I'm interested in the colonization of retroviruses in their host genome. Despite the association to diseases, retroviruses are active modulators of their host genomes, because integration into the host genome is a key part of the retrovirus life cycle. A group of mule deer retroviruses called Cervid Endogenous Retrovirus (CrERV) are actively colonizing the mule deer genome. This unique system gives us the opportunity to study the colonization of young retrovirus in a free-ranging natural population in action. I am generating a draft reference genome of mule deer, which is the first Cervidae draft genome, to address questions related to CrERV colonization. Do CrERVs preferentially insert into certain genomic locations? What determines their insertion site preference? Which subgroup of CrERV are the most frequent in the mule deer population? What factors govern the rate of CrERVs to covert to solo LTRs? I hope addressing these questions will help us to understand more general properties of (endogenous) retroviruses, particularly at their early stage of colonizing the genome.
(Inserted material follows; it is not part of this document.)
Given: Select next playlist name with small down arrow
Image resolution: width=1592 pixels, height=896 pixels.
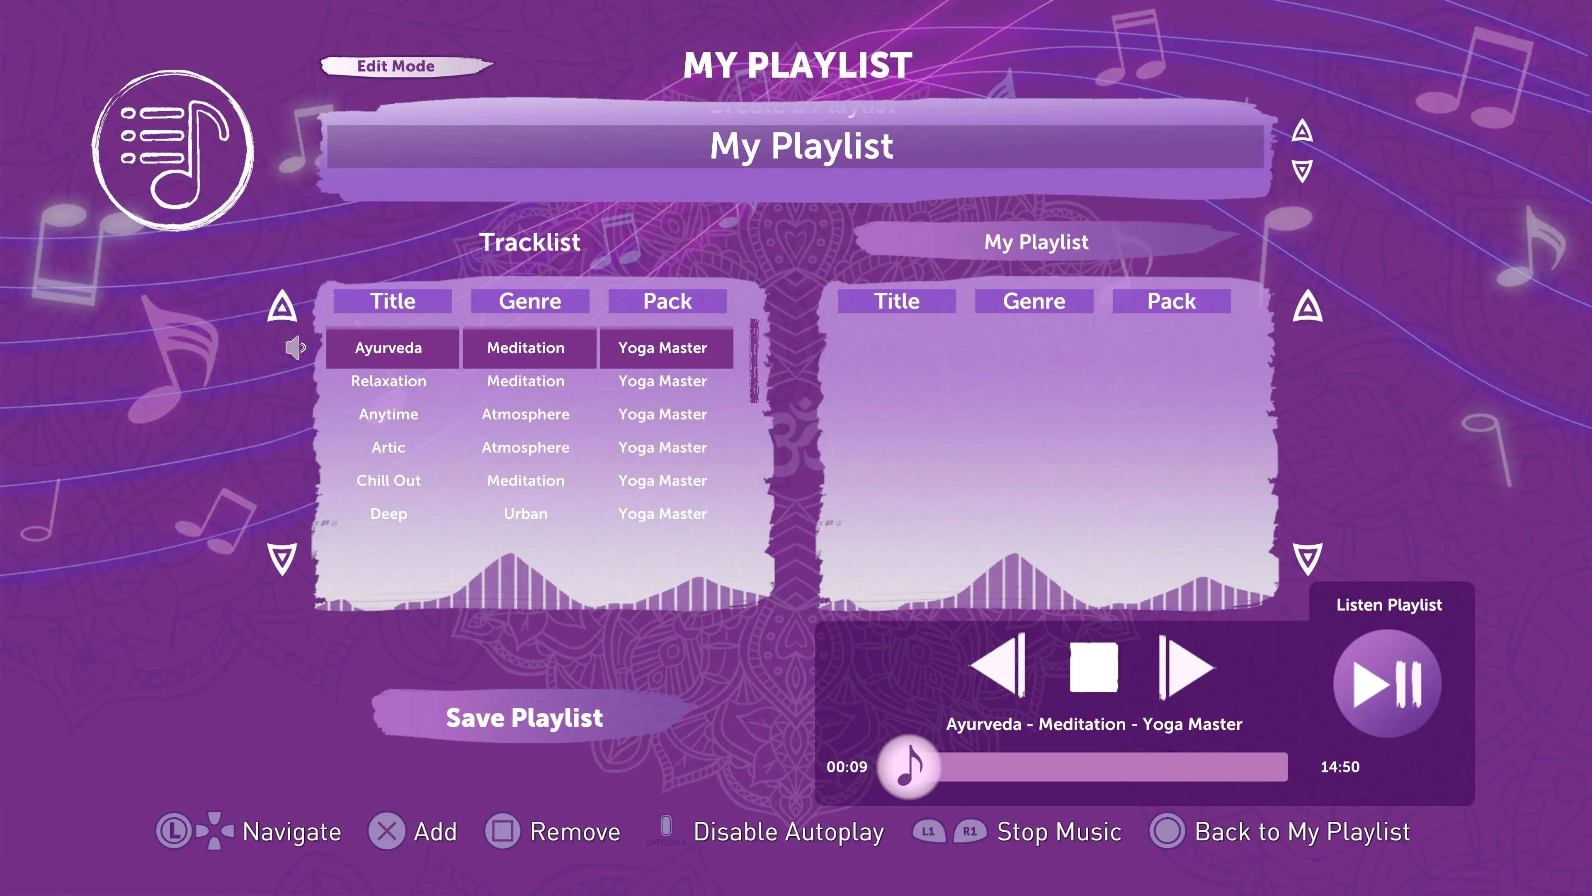Looking at the screenshot, I should (1302, 171).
With similar approaches, I'm also studying retrovirus dynamics in a human leukemia called Large Granular Lymphocyte (LGL) leukemia. Since retroviral peptide signals have been detected in the LGL leukemia patient's and their spouse's genomes, we investigate the LGL leukemia genomes for possible retrovirus etiology. Given the two possible scenarios of retrovirus etiology, we designed a workflow to detect both clonal and rare retrovirus insertions in the sequenced genome and transcriptome of LGL leukemia. We developed a pipeline to detect retrovirus-sized insertions, which will detect a clonal insertion of a retrovirus; while another pipeline inspired by metagenomics analysis allows us to detect rare retroviruses in the raw sequences that cannot be mapped to the reference genome or assembled.
Before becoming a postdoc and studying the "birth" of endogenous retroviruses, I work on the "death" of another group of transposable elements called Long Interspersed Element-1 (L1). L1s are prevalent in all mammals but have lost their activity in megabats some twenty million years ago. I reconstructed the evolutionary history of L1s in megabats and found that L1s persist as multiple distinct lineages in megabats before their extinction, unlike in most other mammals. The last wave of L1 expansion in the megabats right before their "death" is the strongest wave of all in the detectable L1 evolutionary history. I reconstructed the last active L1 lineage and showed that they can actively transpose in the tissue culture assays.